* _TASK DETAILS_
Write out the listing below without changes, starting at the line that contains "Task: Open the" and continuing through the end of the listing. Leave out the pictures.

* _RAW DATA_

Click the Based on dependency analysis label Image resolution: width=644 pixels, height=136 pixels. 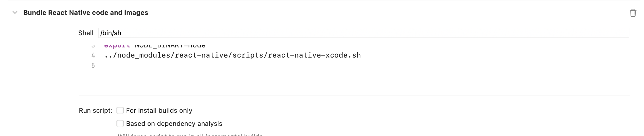coord(174,123)
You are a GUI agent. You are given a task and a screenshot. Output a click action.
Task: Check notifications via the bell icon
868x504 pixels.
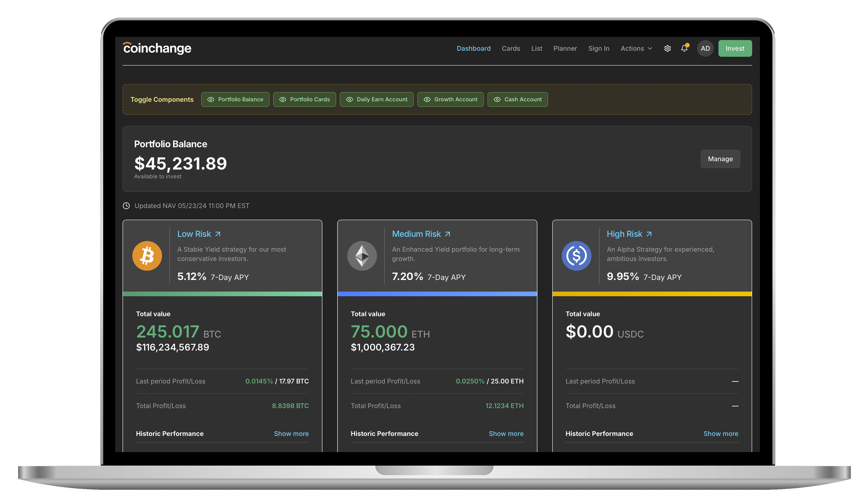684,48
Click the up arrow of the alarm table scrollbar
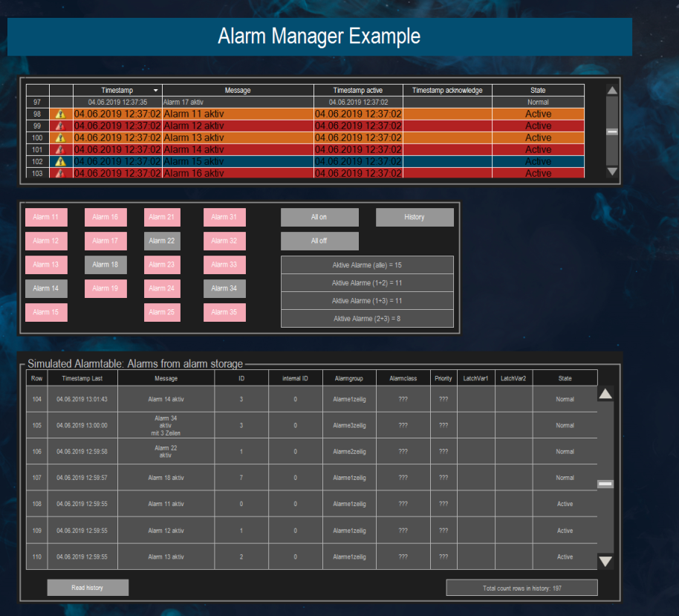Viewport: 679px width, 616px height. 611,91
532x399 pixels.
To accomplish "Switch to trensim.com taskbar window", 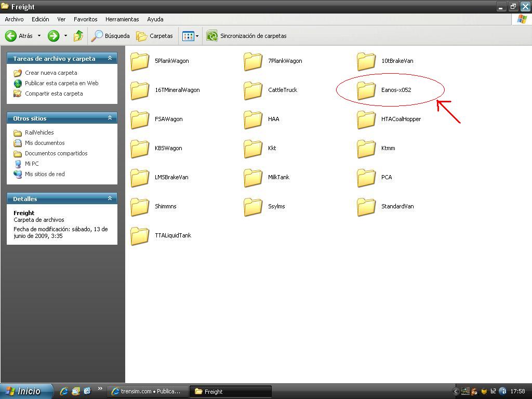I will coord(147,391).
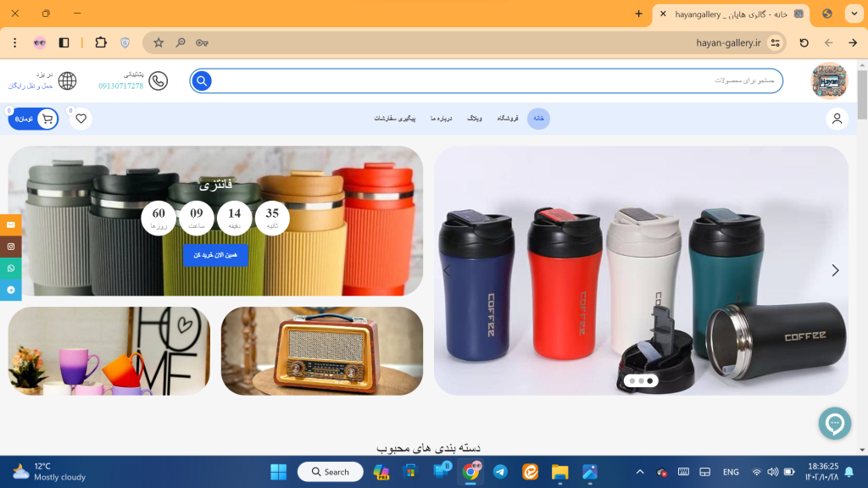Select the active carousel slide indicator dot
The image size is (868, 488).
(650, 381)
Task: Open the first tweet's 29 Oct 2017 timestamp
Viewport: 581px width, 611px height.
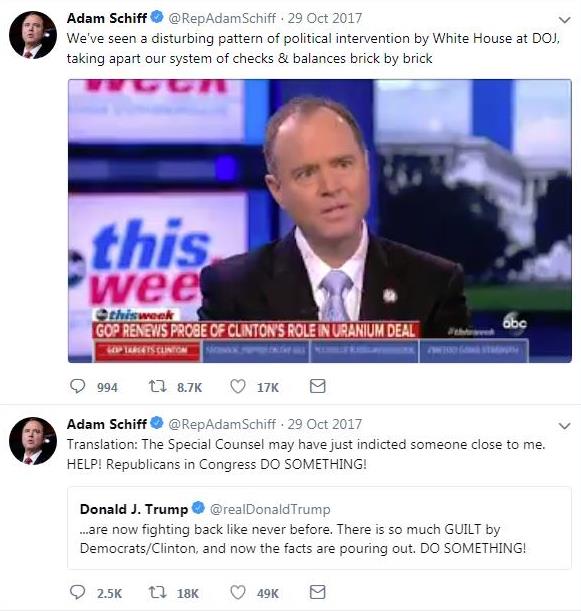Action: point(325,18)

* _COMPLETE ANSWER_
Task: Open the first tweet's 29 Oct 2017 timestamp
Viewport: 581px width, 611px height.
Action: point(325,18)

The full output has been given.